Brano fornito:

•••••

Riassumendo, ero andato nella Svizzera Italiana nell’estate 1999 per vedere il Museo Hermann Hesse a Montagnola. Poco dopo aver fatto il pieno di souvenir di questo scrittore tedesco da me tanto amato, e aver sbirciato attorno in questa piccola località di montagna che è, appunto, Montagnola, mi venne la splendida idea di recarmi con la mia compagna, e in auto, ad Ascona, per incontrare, eventualmente, Boris Luban Plozza che conoscevamo sia io che lei. Ad Ascona riuscimmo effettivamente ad incontrare Boris nei pressi di casa sua, e lui ci accolse con molta cordialità. Questo viaggio in Svizzera fu per me anche la scoperta della banconota di cento franchi dedicata all’artista Giacometti, nato il 10 ottobre 1901 in un villaggio nei pressi di Stampa e di nome Borgonovo, nel cantone dei Grigioni. L’artista morì invece a Parigi l’11 gennaio 1966, ma poi sepolto nel paese natio accanto al padre. Intendiamoci, sapevo di Giacometti anche prima di quel viaggio del 1999 e della scoperta di quella banconota. Vidi però una mostra dedicata alle sue opere solo nel 2000, a Milano, presso la Fondazione Antonio Mazzotta. Fu in adolescenza che scoprii per la prima volta la riproduzione di un’opera di Giacometti sulla copertina del romanzo di Sartre La nausea, negli Oscar Mondadori, nella piccola biblioteca della mia famiglia di origine. La copia del romanzo La nausea che molto più tardi ho comprato, per tenerla tra i miei libri, non so se raffigura sempre la stessa riproduzione, anche perché non ho fatto un confronto della copia del romanzo che era presente dai miei familiari e quella che ho io. In entrambi i casi, però, le due copertine ospitano la rappresentazione di un ritratto a olio, nello stile che fu attribuito a Giacometti per le sue opere mature, quelle che appartengono al suo stile esistenzialista. A proposito, nella copia che ho io dello scritto di Sartre La nausea, in copertina viene raffigurato il dipinto Testa del 1954.

•••••

Informazioni:

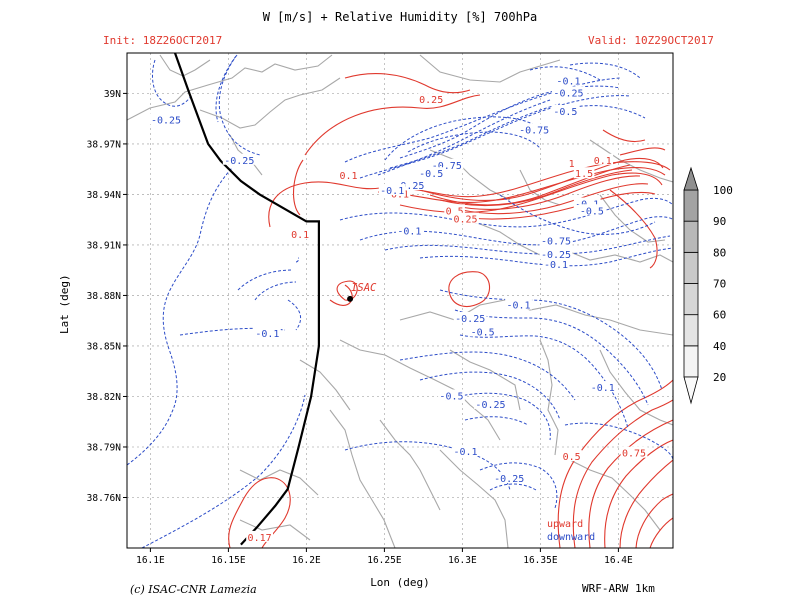 This screenshot has height=600, width=800. I want to click on y-tick-label: 38.91N, so click(104, 246).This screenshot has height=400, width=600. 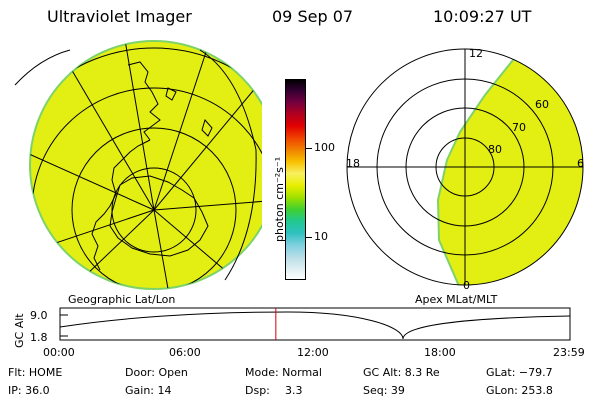 What do you see at coordinates (309, 238) in the screenshot?
I see `colorbar-tick-10-mark` at bounding box center [309, 238].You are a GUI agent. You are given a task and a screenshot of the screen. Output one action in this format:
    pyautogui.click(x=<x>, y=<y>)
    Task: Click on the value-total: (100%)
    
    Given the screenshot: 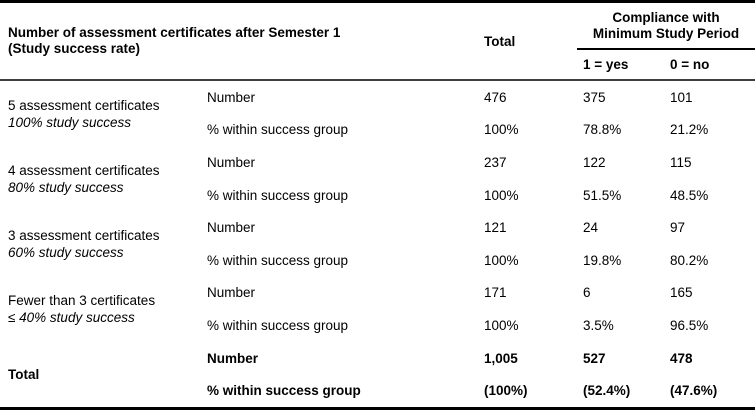 What is the action you would take?
    pyautogui.click(x=506, y=391)
    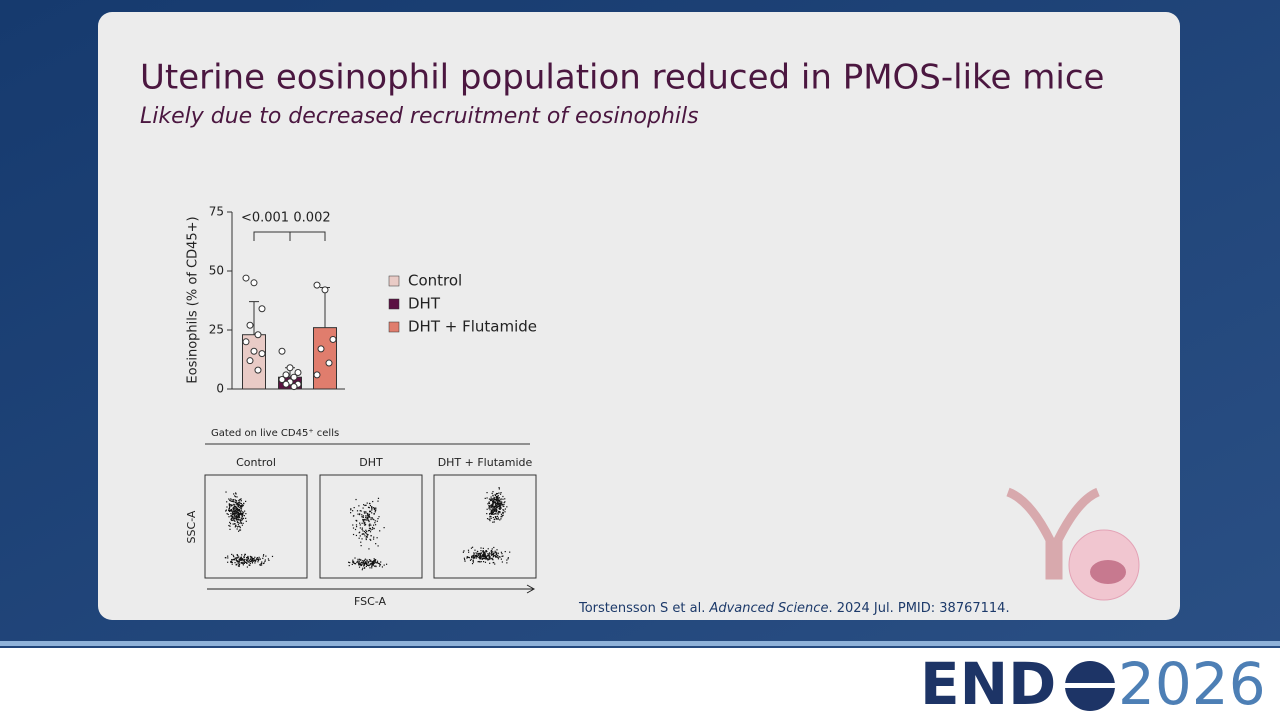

•••••

Metti in pratica:
(a) Riscrivi come elenco puntato il paragrafo del brano che comincia con «Riassumendo, ero andato», mantenendo i fatti principali.
(b) Le seguenti affermazioni concordano con il brano? Per ciascuna rispondi sì o no e cita testualmente le parole decisive.
(i) Giacometti morì nel suo paese natale.
(ii) La mostra dedicata alle opere di Giacometti fu vista a Milano nel 2000.
(iii) L'incontro con Boris Luban Plozza avvenne a Montagnola.
(c) Come continueresti il brano su Hesse e Giacometti? Scrivi il seguito a partire dalla frase successiva all'ultima riportata.

Risposte agli esercizi:
(a)
- Nell'estate 1999 c'è stato un viaggio nella Svizzera Italiana per vedere il Museo Hermann Hesse a Montagnola.
- Dopo l'acquisto di souvenir, il viaggio è proseguito in auto, con la compagna, fino ad Ascona. Lì Boris Luban Plozza, conosciuto da entrambi, li ha accolti con cordialità vicino a casa sua.
- Durante il viaggio è avvenuta la scoperta della banconota da cento franchi dedicata a Giacometti. L'artista nacque il 10 ottobre 1901 a Borgonovo, vicino a Stampa, nel cantone dei Grigioni. Morì a Parigi l'11 gennaio 1966 e fu sepolto nel paese natio accanto al padre.
- Giacometti era già noto prima di quel viaggio. La prima mostra delle sue opere è stata vista solo nel 2000, a Milano, presso la Fondazione Antonio Mazzotta.
- La prima riproduzione di una sua opera è stata vista in adolescenza, sulla copertina de La nausea di Sartre negli Oscar Mondadori, nella biblioteca di famiglia.
- Sia la copia di famiglia sia quella comprata più tardi mostrano in copertina un ritratto a olio nello stile maturo, esistenzialista, dell'artista. Non è noto se si tratti della stessa riproduzione.
- Sulla copia posseduta in copertina c'è il dipinto Testa del 1954.

(b)
(i) No: "L’artista morì invece a Parigi l’11 gennaio 1966".
(ii) Sì: "Vidi però una mostra dedicata alle sue opere solo nel 2000, a Milano".
(iii) No: "Ad Ascona riuscimmo effettivamente ad incontrare Boris nei pressi di casa sua".

(c)
Leggendo la recente e bella monografia dedicata a Giacometti dal Gruppo Editoriale L’Espresso (2005), a firma di Alessandro Del Puppo, ho potuto formulare alcune riflessioni sulla figura biografica dell’artista svizzero e della sua opera. Ho notato come in un artista autentico come Giacometti, l’opera non può prescindere dalle problematiche esistenziali legate al suo autore. In fondo è la tesi che, a partire da Ellenberger, e portata a maturazione nelle opere psicobiografiche di Aldo Carotenuto, afferma l’indissolubile legame che si instaura tra l’autore e la sua opera, soprattutto quando si tratta di psicologi, filosofi, artisti, e che trova nella figura di persona e di artista di Giacometti una conferma su vari punti della sua vita.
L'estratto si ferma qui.